Distribution and kinematics of the HCN(3-2) emission down to the innermost region in the envelope of the O-rich star W Hya

TL;DR

This study uses high-resolution submillimeter observations to map HCN (3-2) emission in W Hya's inner envelope, revealing its formation close to the star and suggesting non-standard mass-loss mechanisms.

Contribution

It provides the first high-resolution imaging of HCN (3-2) in W Hya's inner envelope, confirming in-situ formation and challenging traditional mass-loss models.

Findings

HCN (3-2) emission is centrally peaked and spherically symmetric.

HCN forms within ~10 stellar radii, consistent with shock chemistry.

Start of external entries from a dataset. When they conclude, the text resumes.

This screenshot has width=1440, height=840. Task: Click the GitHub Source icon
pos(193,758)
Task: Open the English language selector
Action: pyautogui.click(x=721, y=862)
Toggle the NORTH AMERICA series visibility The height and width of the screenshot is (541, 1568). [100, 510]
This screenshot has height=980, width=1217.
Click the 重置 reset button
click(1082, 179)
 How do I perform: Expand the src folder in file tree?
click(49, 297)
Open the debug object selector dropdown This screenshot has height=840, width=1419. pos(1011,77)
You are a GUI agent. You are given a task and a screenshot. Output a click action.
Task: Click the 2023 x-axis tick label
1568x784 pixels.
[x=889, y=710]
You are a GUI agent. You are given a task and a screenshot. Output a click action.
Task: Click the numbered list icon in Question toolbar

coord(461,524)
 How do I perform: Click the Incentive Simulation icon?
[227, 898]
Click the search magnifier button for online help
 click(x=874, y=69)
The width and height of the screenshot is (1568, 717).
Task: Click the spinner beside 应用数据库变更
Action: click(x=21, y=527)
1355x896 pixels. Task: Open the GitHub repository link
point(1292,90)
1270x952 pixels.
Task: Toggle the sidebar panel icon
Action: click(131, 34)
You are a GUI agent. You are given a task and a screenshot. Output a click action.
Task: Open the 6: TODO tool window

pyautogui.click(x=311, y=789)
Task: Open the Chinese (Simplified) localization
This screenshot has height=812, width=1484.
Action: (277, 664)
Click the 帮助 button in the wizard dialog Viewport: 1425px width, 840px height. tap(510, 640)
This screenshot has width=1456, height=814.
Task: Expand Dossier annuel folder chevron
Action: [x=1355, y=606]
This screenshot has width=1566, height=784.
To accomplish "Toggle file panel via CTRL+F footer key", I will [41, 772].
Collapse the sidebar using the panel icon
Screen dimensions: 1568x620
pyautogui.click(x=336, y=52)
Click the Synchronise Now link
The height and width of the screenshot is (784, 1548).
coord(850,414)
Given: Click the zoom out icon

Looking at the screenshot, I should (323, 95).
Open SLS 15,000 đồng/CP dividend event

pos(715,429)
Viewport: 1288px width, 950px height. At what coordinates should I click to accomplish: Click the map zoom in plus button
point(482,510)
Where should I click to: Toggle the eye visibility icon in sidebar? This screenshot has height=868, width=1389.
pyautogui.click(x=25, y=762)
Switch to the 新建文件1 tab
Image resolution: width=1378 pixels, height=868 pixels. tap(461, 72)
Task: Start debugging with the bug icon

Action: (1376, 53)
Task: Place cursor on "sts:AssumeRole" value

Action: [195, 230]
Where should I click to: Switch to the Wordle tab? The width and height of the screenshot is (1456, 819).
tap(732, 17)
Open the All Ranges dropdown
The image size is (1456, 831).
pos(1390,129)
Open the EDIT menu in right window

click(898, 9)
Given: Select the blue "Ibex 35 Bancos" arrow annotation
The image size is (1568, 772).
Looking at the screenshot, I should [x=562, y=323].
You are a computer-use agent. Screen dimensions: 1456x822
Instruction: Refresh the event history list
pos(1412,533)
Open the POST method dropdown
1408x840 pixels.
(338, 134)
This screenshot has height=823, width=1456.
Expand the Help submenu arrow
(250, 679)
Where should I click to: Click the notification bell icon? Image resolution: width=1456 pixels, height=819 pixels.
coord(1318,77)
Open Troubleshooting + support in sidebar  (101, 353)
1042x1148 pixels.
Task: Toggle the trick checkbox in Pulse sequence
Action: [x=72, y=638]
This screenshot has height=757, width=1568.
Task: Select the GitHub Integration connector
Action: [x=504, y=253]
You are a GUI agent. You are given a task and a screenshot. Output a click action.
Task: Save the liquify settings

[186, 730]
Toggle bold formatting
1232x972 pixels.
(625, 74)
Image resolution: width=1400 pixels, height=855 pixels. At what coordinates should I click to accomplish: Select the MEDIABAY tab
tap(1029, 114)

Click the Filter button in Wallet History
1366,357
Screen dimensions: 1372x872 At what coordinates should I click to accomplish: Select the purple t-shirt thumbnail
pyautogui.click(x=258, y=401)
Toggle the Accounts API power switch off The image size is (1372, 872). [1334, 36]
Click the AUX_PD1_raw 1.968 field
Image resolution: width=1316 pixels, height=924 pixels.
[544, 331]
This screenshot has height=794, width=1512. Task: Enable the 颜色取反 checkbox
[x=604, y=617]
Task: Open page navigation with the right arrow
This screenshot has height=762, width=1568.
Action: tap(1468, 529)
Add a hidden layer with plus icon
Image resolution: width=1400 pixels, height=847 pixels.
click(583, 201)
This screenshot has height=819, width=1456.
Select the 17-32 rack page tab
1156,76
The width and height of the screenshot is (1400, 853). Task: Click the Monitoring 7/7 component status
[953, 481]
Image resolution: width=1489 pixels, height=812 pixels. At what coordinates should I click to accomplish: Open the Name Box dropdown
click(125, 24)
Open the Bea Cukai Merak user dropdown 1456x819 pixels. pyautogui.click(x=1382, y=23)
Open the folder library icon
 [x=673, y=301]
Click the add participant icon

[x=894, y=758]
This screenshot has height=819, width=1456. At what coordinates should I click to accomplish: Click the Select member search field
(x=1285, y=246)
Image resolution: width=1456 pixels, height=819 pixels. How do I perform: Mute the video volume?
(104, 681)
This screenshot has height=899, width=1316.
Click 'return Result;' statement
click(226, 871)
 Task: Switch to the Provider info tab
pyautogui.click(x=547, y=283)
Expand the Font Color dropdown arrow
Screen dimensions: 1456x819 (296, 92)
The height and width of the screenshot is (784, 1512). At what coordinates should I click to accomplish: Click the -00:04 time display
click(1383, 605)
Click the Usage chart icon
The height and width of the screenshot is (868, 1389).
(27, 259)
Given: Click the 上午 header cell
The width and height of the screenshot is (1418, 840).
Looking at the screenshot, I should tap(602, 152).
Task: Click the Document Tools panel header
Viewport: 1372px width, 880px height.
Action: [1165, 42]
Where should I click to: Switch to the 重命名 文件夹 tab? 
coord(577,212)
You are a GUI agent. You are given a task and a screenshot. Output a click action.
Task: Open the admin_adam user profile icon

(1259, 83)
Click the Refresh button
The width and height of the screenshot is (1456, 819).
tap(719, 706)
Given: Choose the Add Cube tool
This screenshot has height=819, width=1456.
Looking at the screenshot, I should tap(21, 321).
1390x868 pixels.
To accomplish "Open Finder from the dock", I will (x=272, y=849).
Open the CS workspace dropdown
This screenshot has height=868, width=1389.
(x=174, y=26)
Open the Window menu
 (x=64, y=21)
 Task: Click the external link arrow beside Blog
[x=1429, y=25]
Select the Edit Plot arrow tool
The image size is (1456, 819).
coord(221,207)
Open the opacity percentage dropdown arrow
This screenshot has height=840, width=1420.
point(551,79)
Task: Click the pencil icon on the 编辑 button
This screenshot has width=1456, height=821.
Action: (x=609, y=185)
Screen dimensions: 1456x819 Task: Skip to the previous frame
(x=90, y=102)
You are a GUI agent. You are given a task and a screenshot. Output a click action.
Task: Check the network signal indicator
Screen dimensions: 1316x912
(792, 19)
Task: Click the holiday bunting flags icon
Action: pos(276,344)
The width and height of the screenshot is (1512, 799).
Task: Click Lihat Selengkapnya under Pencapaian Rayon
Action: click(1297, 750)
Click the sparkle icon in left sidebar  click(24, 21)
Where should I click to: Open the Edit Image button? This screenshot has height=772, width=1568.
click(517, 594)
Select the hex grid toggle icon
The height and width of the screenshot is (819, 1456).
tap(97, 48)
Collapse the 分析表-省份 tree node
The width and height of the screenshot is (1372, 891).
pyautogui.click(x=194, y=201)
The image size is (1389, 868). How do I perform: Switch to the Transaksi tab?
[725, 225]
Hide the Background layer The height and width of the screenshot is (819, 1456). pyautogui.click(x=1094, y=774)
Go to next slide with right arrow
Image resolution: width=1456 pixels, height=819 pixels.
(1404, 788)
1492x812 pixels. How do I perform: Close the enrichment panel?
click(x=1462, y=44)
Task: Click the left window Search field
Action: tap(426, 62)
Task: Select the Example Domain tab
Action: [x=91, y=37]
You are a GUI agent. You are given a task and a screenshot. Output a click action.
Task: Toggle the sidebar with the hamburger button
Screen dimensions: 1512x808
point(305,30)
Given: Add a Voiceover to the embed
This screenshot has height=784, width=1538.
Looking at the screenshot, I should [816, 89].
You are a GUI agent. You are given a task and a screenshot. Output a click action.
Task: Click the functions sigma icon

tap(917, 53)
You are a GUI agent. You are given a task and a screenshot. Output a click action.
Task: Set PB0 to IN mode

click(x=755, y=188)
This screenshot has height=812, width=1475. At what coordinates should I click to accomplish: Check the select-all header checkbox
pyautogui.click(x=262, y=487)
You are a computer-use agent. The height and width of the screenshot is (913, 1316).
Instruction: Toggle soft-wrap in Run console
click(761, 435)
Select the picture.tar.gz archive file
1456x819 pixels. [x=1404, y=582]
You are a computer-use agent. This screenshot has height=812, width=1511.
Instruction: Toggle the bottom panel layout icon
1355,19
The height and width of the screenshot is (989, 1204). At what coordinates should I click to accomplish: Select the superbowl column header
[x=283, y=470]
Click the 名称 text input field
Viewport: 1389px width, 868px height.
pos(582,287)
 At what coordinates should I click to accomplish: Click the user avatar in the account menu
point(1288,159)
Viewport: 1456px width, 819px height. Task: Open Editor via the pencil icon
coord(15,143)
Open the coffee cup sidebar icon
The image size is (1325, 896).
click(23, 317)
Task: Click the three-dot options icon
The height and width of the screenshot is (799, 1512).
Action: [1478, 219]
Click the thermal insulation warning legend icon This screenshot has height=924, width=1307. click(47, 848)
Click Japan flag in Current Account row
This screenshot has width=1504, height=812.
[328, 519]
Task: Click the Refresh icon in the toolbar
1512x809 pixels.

Detected a ~5 km/s velocity gradient possibly due to rotation or bipolar outflow.

Abstract

We report high angular resolution observations of the HCN (3-2) line emission in the circumstellar envelope of the O-rich star W Hya with the Submillimeter Array. The proximity of this star allows us to image its molecular envelope with a spatial resolution of just ~40 AU, corresponding to about 10 times the stellar diameter. We resolve the HCN (3-2) emission and find that it is centrally peaked and has a roughly spherically symmetrical distribution. This shows that HCN is formed in the innermost region of the envelope (within ~10 stellar radii), which is consistent with predictions from pulsation-driven shock chemistry models, and rules out the scenario in which HCN forms through photochemical reactions in the outer envelope. Our model suggests that the envelope decreases steeply in temperature and increases smoothly in velocity with radius, inconsistent with the standard model for mass-loss driven by radiative pressure on dust grains. We detect a velocity gradient of ~5 km/s in the NW--SE direction over the central 40 AU. This velocity gradient is reminescent of that seen in OH maser lines, and could be caused by the rotation of the envelope or by a weak bipolar outflow.